§ Task details:
Transcribe the lines below exactly, beginning with the line that holds "Task: View the 4 likes list" and ending with the final line, both included. Pictures are to be left out.

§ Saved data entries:
════════════════════

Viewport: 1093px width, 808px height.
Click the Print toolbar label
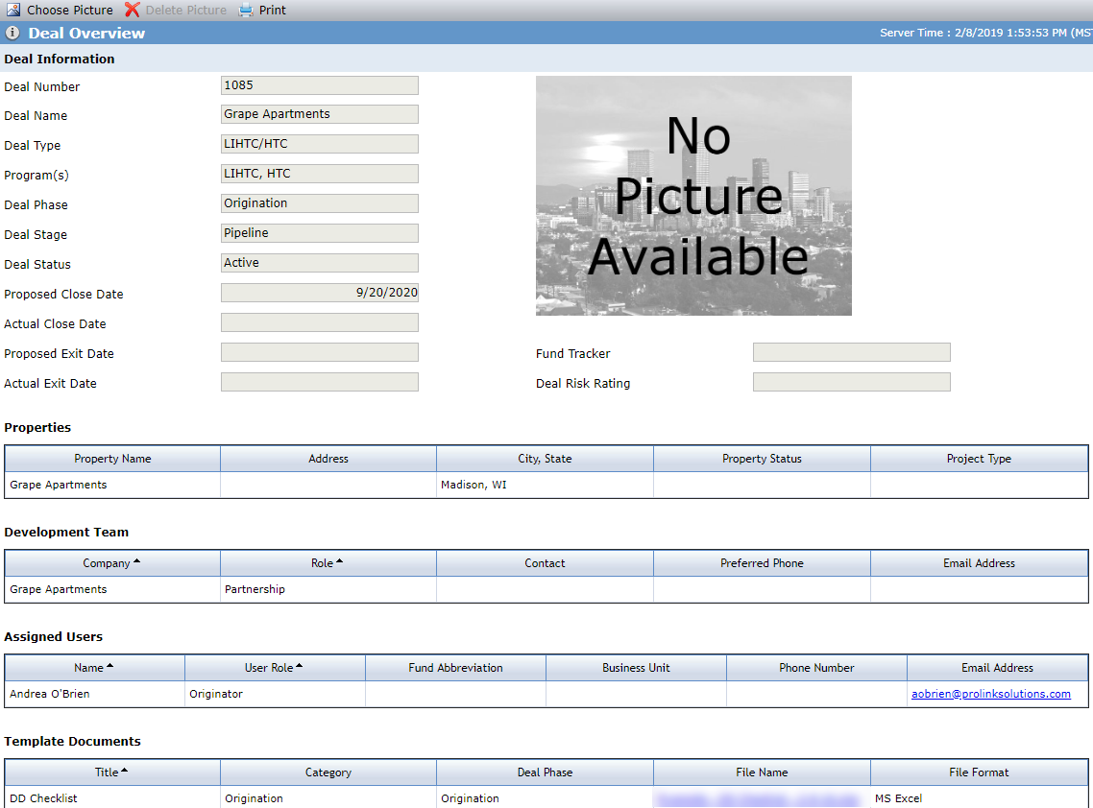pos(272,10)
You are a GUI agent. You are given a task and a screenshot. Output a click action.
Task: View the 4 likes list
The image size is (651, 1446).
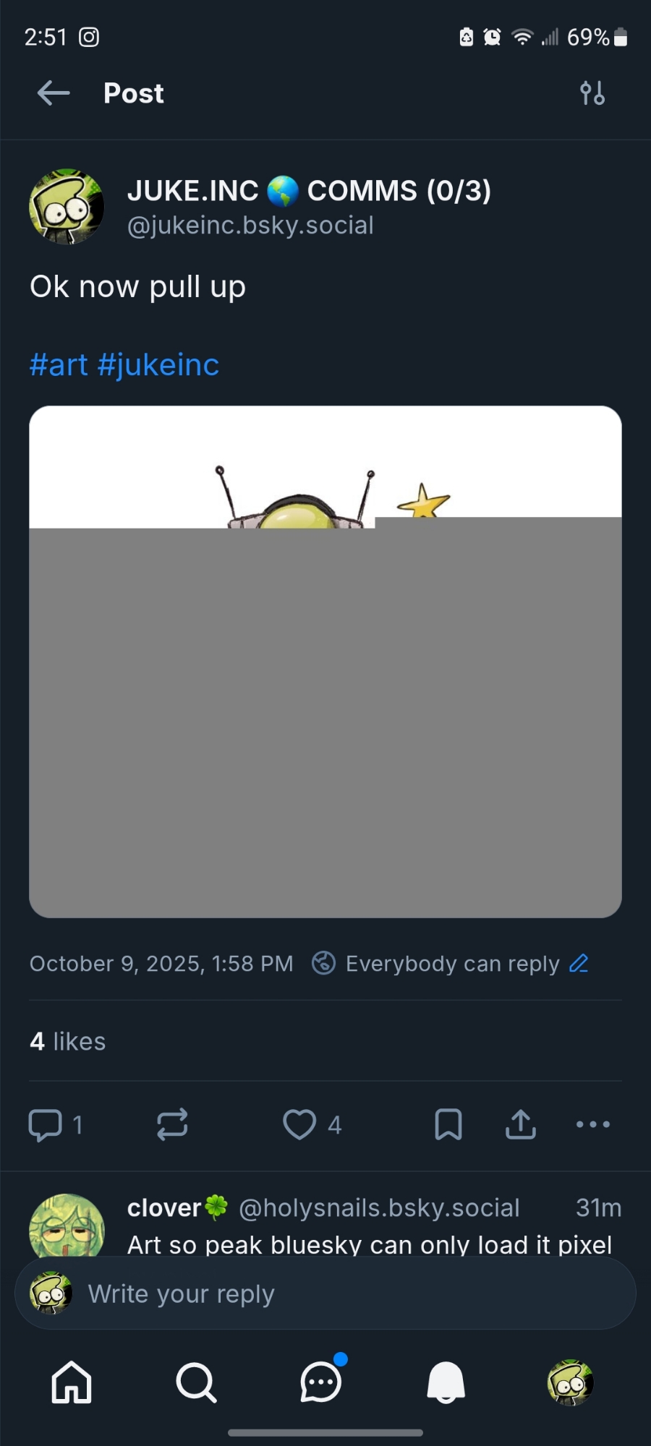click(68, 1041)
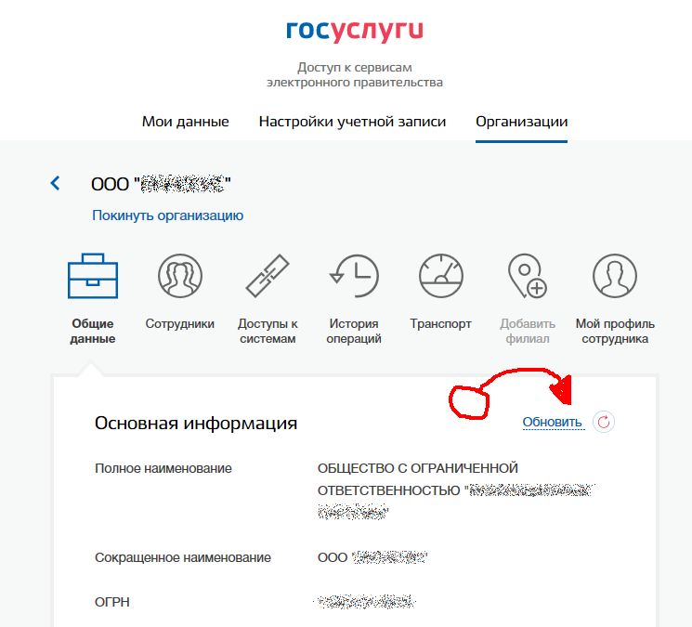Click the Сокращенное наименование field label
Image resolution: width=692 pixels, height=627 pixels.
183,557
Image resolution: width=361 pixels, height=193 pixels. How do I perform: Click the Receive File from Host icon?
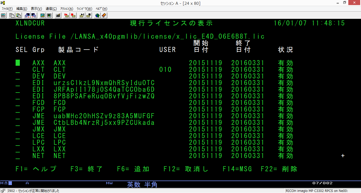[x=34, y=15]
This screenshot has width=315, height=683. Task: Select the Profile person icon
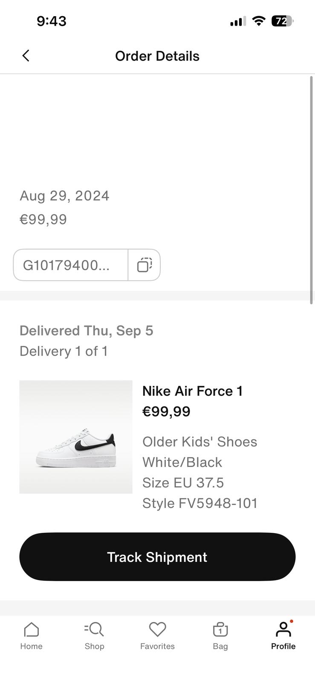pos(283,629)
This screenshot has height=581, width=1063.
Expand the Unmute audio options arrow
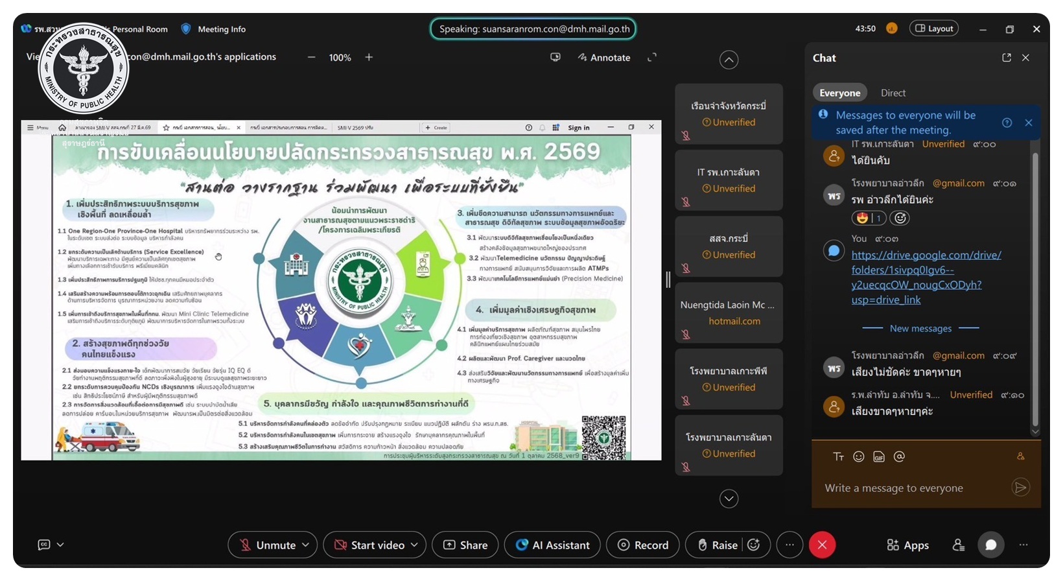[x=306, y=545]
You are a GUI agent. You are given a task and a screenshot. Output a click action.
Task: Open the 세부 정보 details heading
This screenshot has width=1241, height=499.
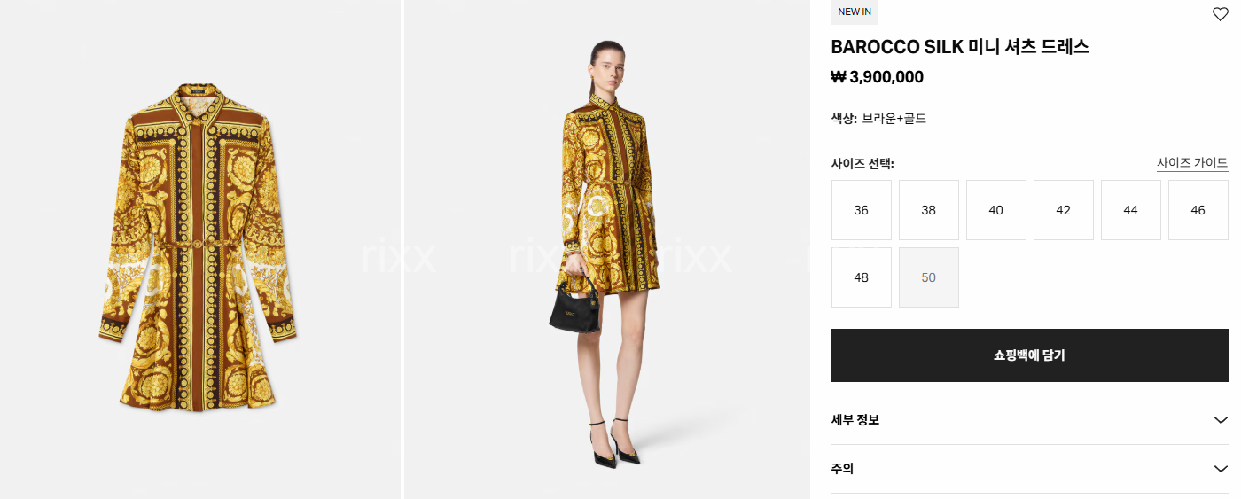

════════════════════

§ Result of the task:
Task: View the 4 likes list
The image size is (651, 1446).
click(68, 1041)
Click the Сокращенное наименование field label
Image resolution: width=692 pixels, height=627 pixels.
183,557
Image resolution: width=361 pixels, height=193 pixels. How do I perform: Click the Receive File from Host icon?
[x=34, y=15]
This screenshot has width=315, height=683. Task: Select the Profile person icon
pos(283,629)
This screenshot has height=581, width=1063.
Expand the Unmute audio options arrow
[x=306, y=545]
You are a GUI agent. You are given a task and a screenshot. Output a click action.
Task: Open the 세부 정보 details heading
This screenshot has width=1241, height=499.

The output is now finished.